- Co zrobić -
1 – Przepisz bez zmian część tekstu o królestwie Bożym. Zacznij od słów „W tym momencie”, a skończ po słowach „odzyskanie wszystkich narodów.”.
2 – Kontynuuj tekst o królestwie Bożym od miejsca, w którym się kończy.

- Fragment tekstu -
┄┄┄┄┄┄

W tym momencie na niebie ukazuje się ktoś „jak Syn Człowieczy”, który nadchodzi z obłokami. Bóg przekazuje Mu wieczne panowanie nad narodami, językami i ludami. Ten „Syn Człowieczy” dzieli swoją władzę z „świętymi Najwyższego” — nowym ludem Bożym. Choć wizja ta dzieje się w czasie wygnania, ogłasza ona ostateczne zwycięstwo Boga i odzyskanie wszystkich narodów.

Według Heisera również Psalm 82 ukazuje sąd nad bogami narodów — elohim, którzy mieli prowadzić ludzkość, ale ją zwiedli. Bóg zapowiada, że zostaną obaleni i „pomrą jak ludzie”, a Jego własna, odnowiona rada przejmie władzę nad narodami. Tę nową radę będą stanowić synowie i córki Boga, przemienieni, wierni ludzie.

Gdy zbliża się koniec wygnania, prorok Izajasz słyszy głos Boga, który wydaje polecenia swej radzie: „Pocieszcie, pocieszcie mój lud” (Iz 40,1). Pada rozkaz: „Przygotujcie drogę Panu na pustyni” — to wezwanie zapowiada powrót Boga do Jerozolimy, do swojego ludu. Gdy później Ewangeliści cytują te słowa, odnoszą je bezpośrednio do Jana Chrzciciela i zapowiadanego Mesjasza — Jezusa z Nazaretu.

Wraz z przyjściem Jezusa rozpoczyna się odnowienie królestwa Bożego. Jego chrzest otwiera nowy etap. Jego życie, śmierć i zmartwychwstanie to nie tylko wypełnienie misji Izraela — to zwycięstwo tam, gdzie Izrael zawiódł. Jezus, jako boski Syn, przynosi światło do świata pogrążonego w ciemności, wyzwala ludzi spod panowania złych mocy i rozpoczyna reklamację narodów.

┄┄┄┄┄┄

- Zapisane dane -
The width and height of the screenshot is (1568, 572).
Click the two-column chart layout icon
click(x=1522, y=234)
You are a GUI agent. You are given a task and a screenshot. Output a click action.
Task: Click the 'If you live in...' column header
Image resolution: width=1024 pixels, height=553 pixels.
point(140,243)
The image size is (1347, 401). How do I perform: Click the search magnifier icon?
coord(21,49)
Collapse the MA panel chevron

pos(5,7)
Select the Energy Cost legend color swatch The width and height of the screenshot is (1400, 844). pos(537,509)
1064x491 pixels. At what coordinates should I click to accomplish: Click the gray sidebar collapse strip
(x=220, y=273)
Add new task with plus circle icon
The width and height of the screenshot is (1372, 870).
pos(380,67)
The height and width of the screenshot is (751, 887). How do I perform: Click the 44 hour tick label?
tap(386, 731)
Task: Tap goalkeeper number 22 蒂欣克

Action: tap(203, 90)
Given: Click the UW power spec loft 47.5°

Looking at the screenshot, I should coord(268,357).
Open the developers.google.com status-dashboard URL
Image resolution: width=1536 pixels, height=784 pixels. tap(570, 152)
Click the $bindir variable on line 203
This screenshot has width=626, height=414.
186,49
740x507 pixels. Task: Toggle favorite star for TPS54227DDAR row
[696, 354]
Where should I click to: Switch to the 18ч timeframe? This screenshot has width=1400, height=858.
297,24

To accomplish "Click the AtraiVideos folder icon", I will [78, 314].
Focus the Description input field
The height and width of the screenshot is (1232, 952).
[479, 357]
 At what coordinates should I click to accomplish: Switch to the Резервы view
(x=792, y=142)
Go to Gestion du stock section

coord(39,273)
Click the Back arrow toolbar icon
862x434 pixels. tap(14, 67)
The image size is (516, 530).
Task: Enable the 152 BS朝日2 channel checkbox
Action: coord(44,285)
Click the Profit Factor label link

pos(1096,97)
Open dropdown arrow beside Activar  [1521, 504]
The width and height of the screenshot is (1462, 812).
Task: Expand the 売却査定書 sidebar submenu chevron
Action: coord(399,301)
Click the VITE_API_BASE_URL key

┄┄┄┄┄┄

- Odpowiedzi -
1 –
W tym momencie na niebie ukazuje się ktoś „jak Syn Człowieczy”, który nadchodzi z obłokami. Bóg przekazuje Mu wieczne panowanie nad narodami, językami i ludami. Ten „Syn Człowieczy” dzieli swoją władzę z „świętymi Najwyższego” — nowym ludem Bożym. Choć wizja ta dzieje się w czasie wygnania, ogłasza ona ostateczne zwycięstwo Boga i odzyskanie wszystkich narodów.

2 –
Królestwo Boże postępuje, choć jeszcze nie nadeszło w pełni. My, ludzie, którzy wierzymy, jesteśmy jego częścią — już należymy do Bożej rodziny, ale jeszcze oczekujemy pełni przemiany. Nasze ciała są tymczasowymi namiotami, które pewnego dnia zostaną przemienione. Jesteśmy w drodze — stajemy się tym, czym mamy być: Bożymi dziećmi i członkami Jego rady.

Nadchodzi dzień, w którym Bóg znów zbierze swoją radę.  Tą przyszłą scenę widzimy, według Heisera, w Apokalipsie św. Jana (rozdziały 4–5): tron Boga, otoczony przez świętych, i Baranka, który ma moc otworzyć księgę dziejów. To zapowiedź ostatniej fazy Bożego planu — ostatecznego odzyskania narodów i przywrócenia Edenu na całej ziemi.

 

Należy jeszcze wspomnieć o znaczeniu Pięćdziesiątnicy w narracji Heisera.

W ujęciu Michaela Heisera Pięćdziesiątnica, opisana w Dziejach Apostolskich 2, nie była jedynie początkiem Kościoła i momentem zesłania Ducha Świętego. Dla Heisera miała ona znacznie głębsze, duchowe znaczenie, wpisujące się w jego szerszą koncepcję duchowego konfliktu między Bogiem a zbuntowanymi istotami duchowymi – czyli „elohim” – oraz ideę Bożej Rady (Divine Council).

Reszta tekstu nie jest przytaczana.